How leadership can empower developers in the AI era
Imposter syndrome—doubting your abilities to the point that you feel like a fraud—is an evergreen topic of conversation among software developers. For many devs, the explosion of GenAI and AI-powered coding tools makes feeling like an imposter more inevitable than ever. Plenty of people who code for a living are scrambling to add AI prompt engineering and other related skills to their repertoires and worrying about their essential job functions being taken over by AI.
In this moment, how can tech leaders empower their developers? By building a culture that recognizes and rewards continual learning and treats GenAI as a powerful addition to the developer toolbox: a way to automate toil and expedite the acquisition of new skills, allowing developers to work more capably and creatively.
Why so many developers feel like frauds at work
No industry is immune to imposter syndrome, but certain aspects of how software developers work can leave them particularly vulnerable to feelings of imposterism.
There’s always something to learn
Technology and best practices are constantly evolving, which means that software developers have to remain open to acquiring new skills or polishing existing ones, rather than believing they have nothing left to learn. There’s alwayssomething new to learn—which means there’s always something you don’t know how to do.
It can be hard to learn incrementally
People tend to gain more confidence in their abilities when they can acquire new skill sets incrementally, according to Dr. Cat Hicks, Director of Pluralsight Flow’s Developer Success Lab. However, software engineering doesn’t always seem to reward or even allow incremental learning. “It’s just ‘learn Python,’ or ‘learn React,’” Hicks says.

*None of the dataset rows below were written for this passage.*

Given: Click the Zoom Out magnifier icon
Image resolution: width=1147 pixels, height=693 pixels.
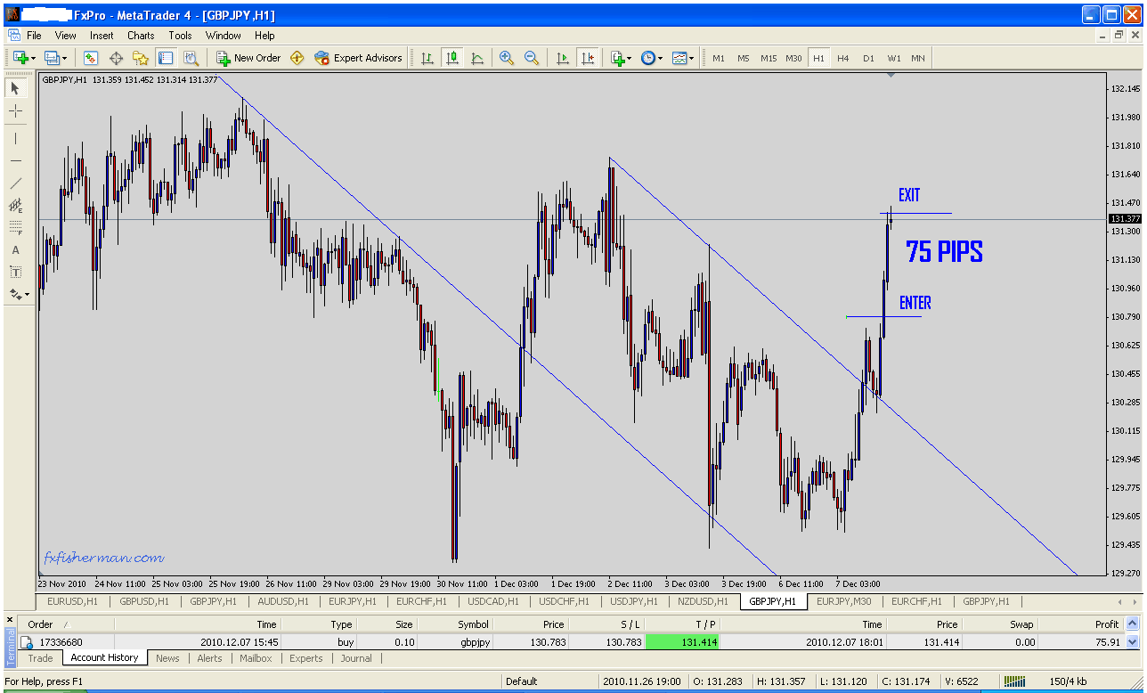Looking at the screenshot, I should coord(532,58).
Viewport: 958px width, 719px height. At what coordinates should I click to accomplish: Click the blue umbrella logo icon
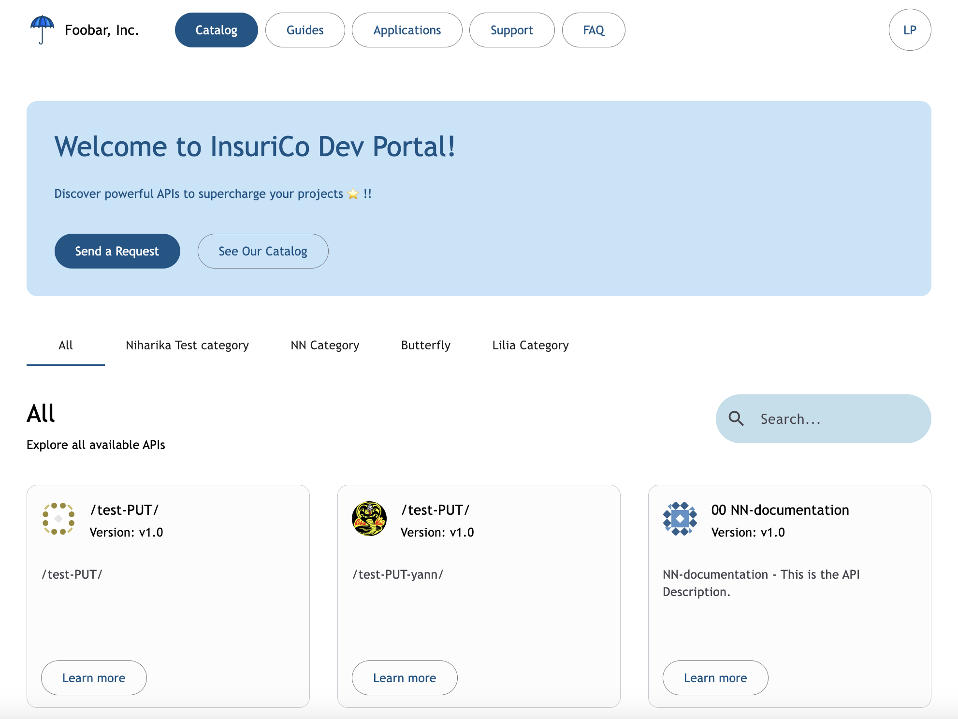pyautogui.click(x=42, y=29)
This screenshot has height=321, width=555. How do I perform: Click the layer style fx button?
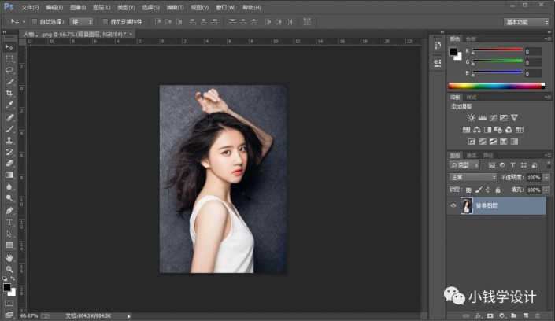pyautogui.click(x=478, y=315)
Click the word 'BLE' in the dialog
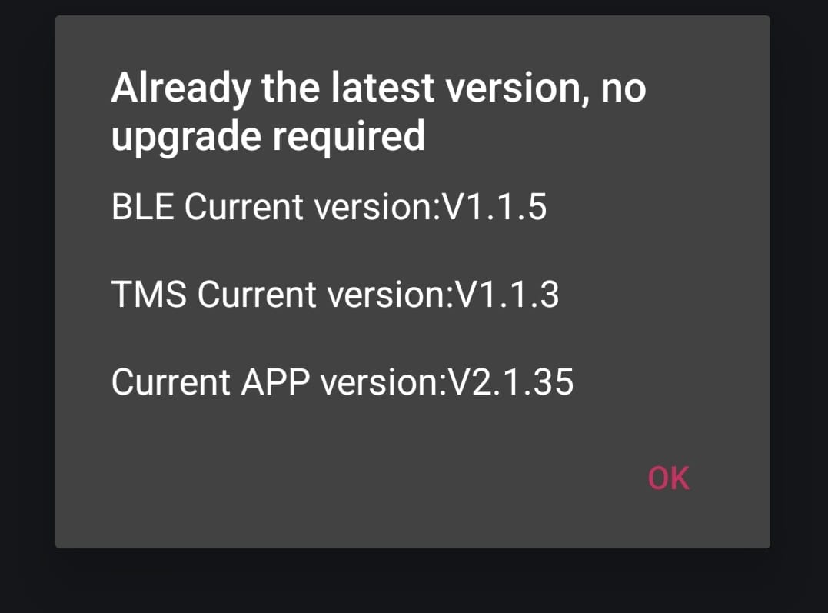This screenshot has height=613, width=828. click(x=142, y=206)

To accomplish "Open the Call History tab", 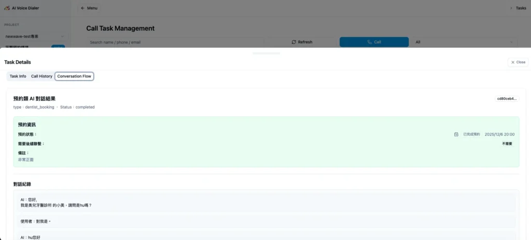I will pyautogui.click(x=41, y=76).
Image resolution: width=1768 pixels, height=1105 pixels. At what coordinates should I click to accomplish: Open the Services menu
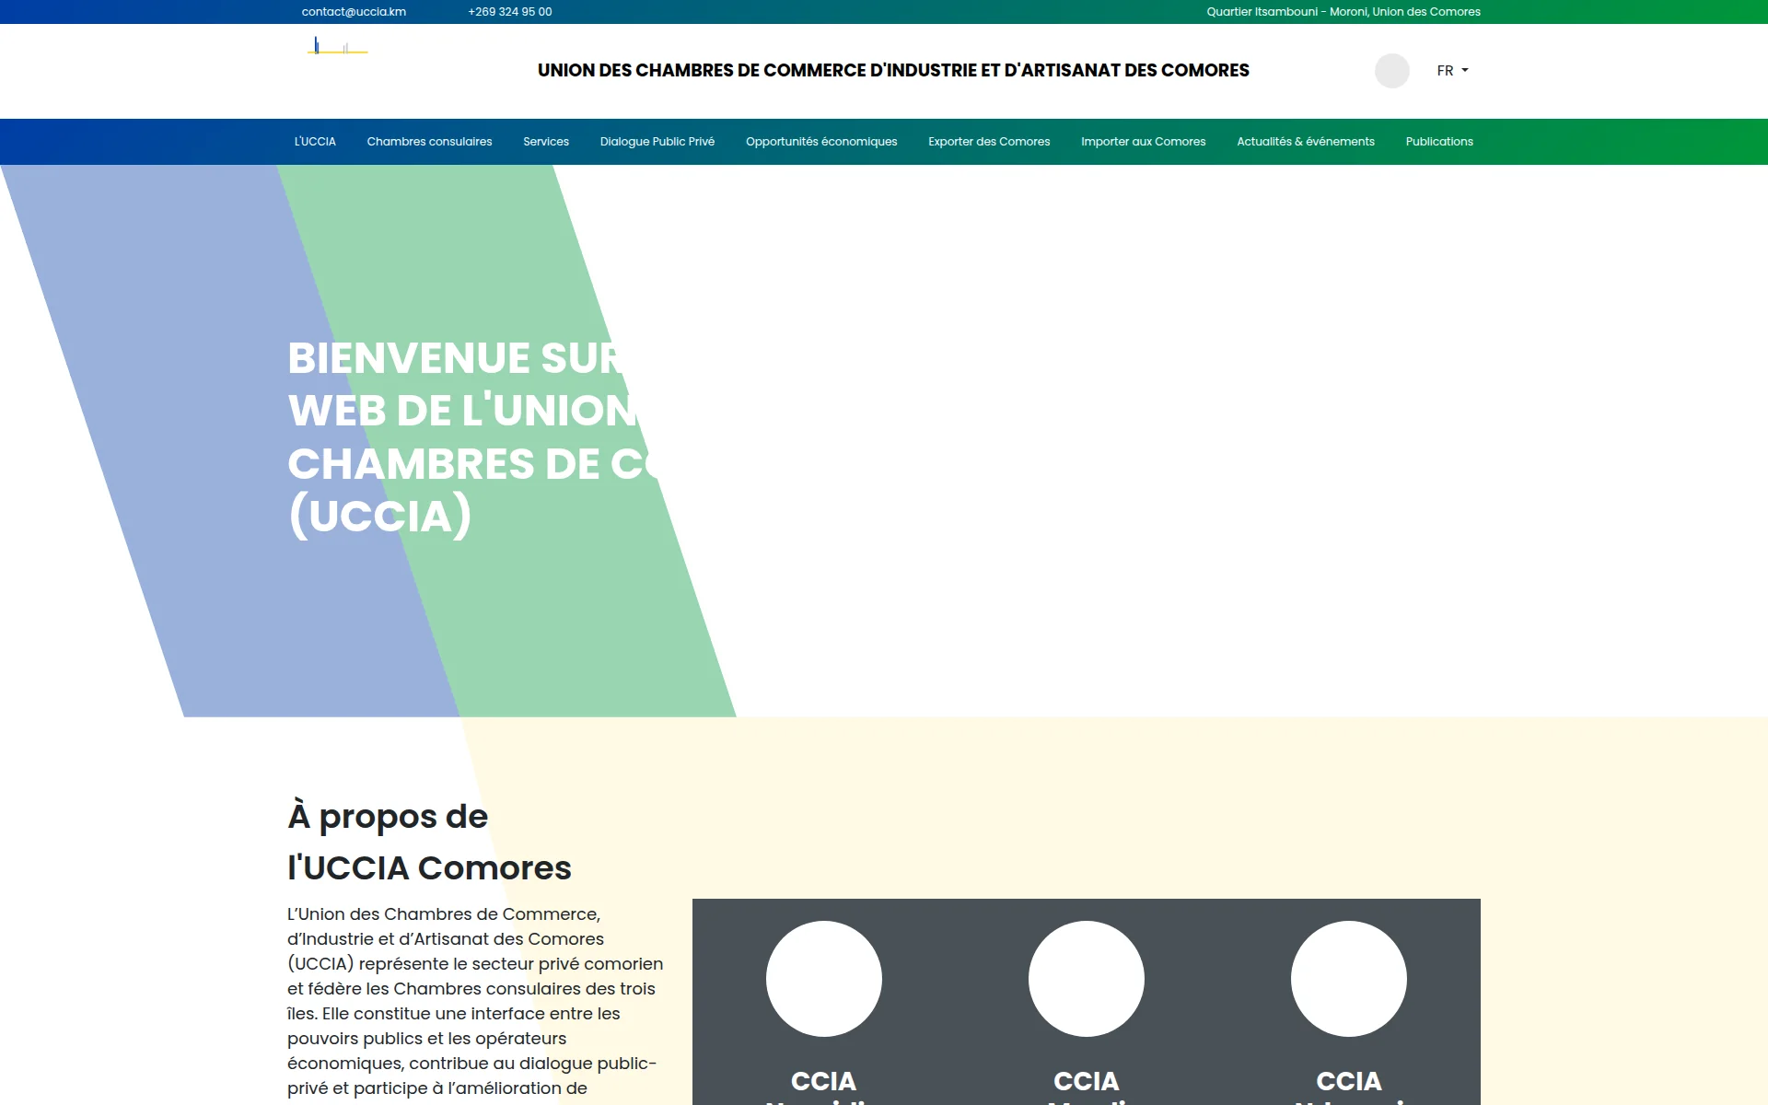pos(546,142)
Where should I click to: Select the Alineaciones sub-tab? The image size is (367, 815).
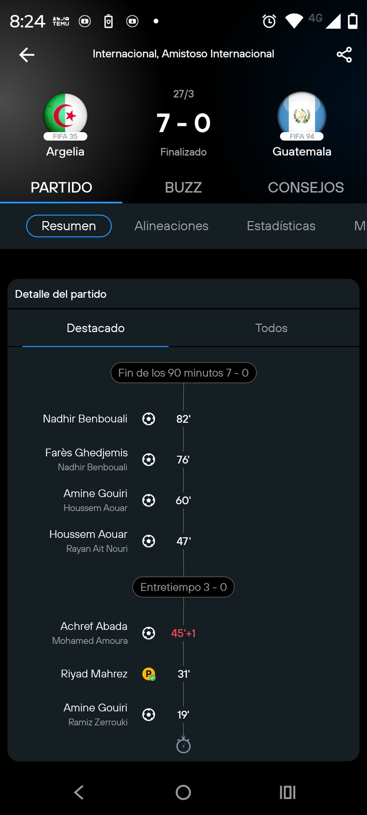point(171,226)
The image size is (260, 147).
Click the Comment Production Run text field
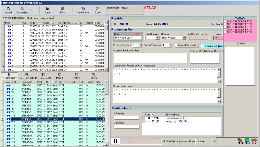coord(150,58)
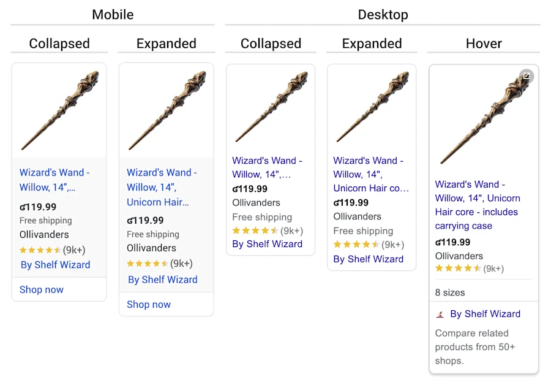Open Shop now link in Mobile Expanded card
The width and height of the screenshot is (551, 385).
click(x=149, y=304)
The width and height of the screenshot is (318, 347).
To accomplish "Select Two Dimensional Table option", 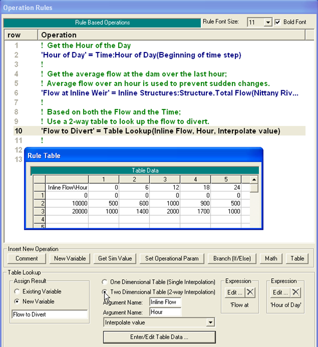I will coord(105,292).
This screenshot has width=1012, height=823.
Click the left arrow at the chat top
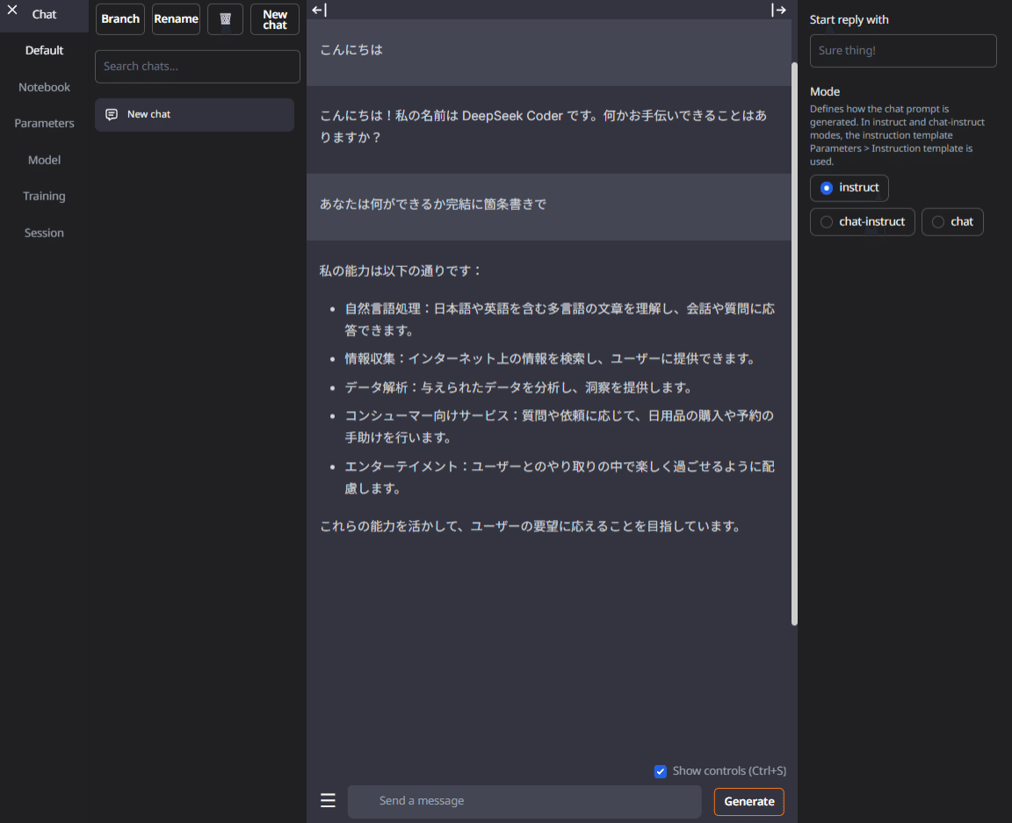pyautogui.click(x=320, y=10)
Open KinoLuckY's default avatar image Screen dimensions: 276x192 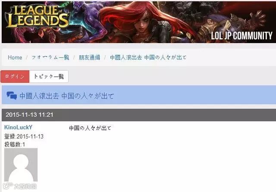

The industry can be a pressure cooker
Many devs also feel intense pressure to re/upskill with whatever time is left over from their day jobs. They spend their time away from work learning new languages, contributing to open-source projects, and compiling a portfolio—working, in other words. For plenty of developers, it feels like the choice is between sacrificing necessary recharge time and non-work obligations or faltering in their careers.
Especially with tech influencers sharing their side hustles or hobby projects on social media, some devs start to feel like everybody is working on something more complex, creative, or innovative than they are. And with so many developers working remotely, it can be hard for developers to form a realistic picture of how their peers are working or how they’re really spending their time.
Learning is part of the job
The runaway pressure on devs to learn new skills, languages, and frameworks can trap them in what Hicks describes as a stress cycle, “a form of physiological conditioning where you associate learning with high-stress environments.” When learning seems stressful, high-cost, and low-reward, people avoid situations where they’re challenged to develop new skills: a vicious cycle that amplifies feelings of imposterism.
Stack Overflow’s annual Developer Survey has shown that access to learning opportunities at work is very important to devs. But while many organizations pay lip service to developers’ desire to learn at work, they too often disincentivize learning by focusing only on devs’ quantifiable output: codes, commits, and PRs.
In a qualitative research project involving more than two dozen software developers and engineers, Hicks found that “code review often did not recognize code writers’ effort when it did not result in lines of code.” In spite of “stated ideals about knowledge sharing,” Hicks writes, “this work was often contradicted with negative cues from colleagues about what was ‘truly’ valued.” As a result, code writers felt lonely and adrift, a state one developer described as “like coding in the dark.”
The genAI era
The rise of AI coding tools has the potential to exacerbate this disparity. Instead of creating the time and producing the resources required for their developers to learn at work, some employers are going to try bridging skill gaps with AI coding tools, which in a sense offer nothing but quantifiable output. GenAI doesn’t suffer from imposter syndrome, though perhaps it should. It’s been clearly demonstrated that large language models (LLMs) trained on incomplete, inaccurate, or out-of-date information are likely to produce erroneous and misleading results. Knowledge managementis as important for AI as it is for humans.
Rather than seeing the implementation of AI tools as a replacement for human learning, tech leaders who want to empower their developers should think of AI as a powerful tool for accelerating learning and upskilling while automating toil.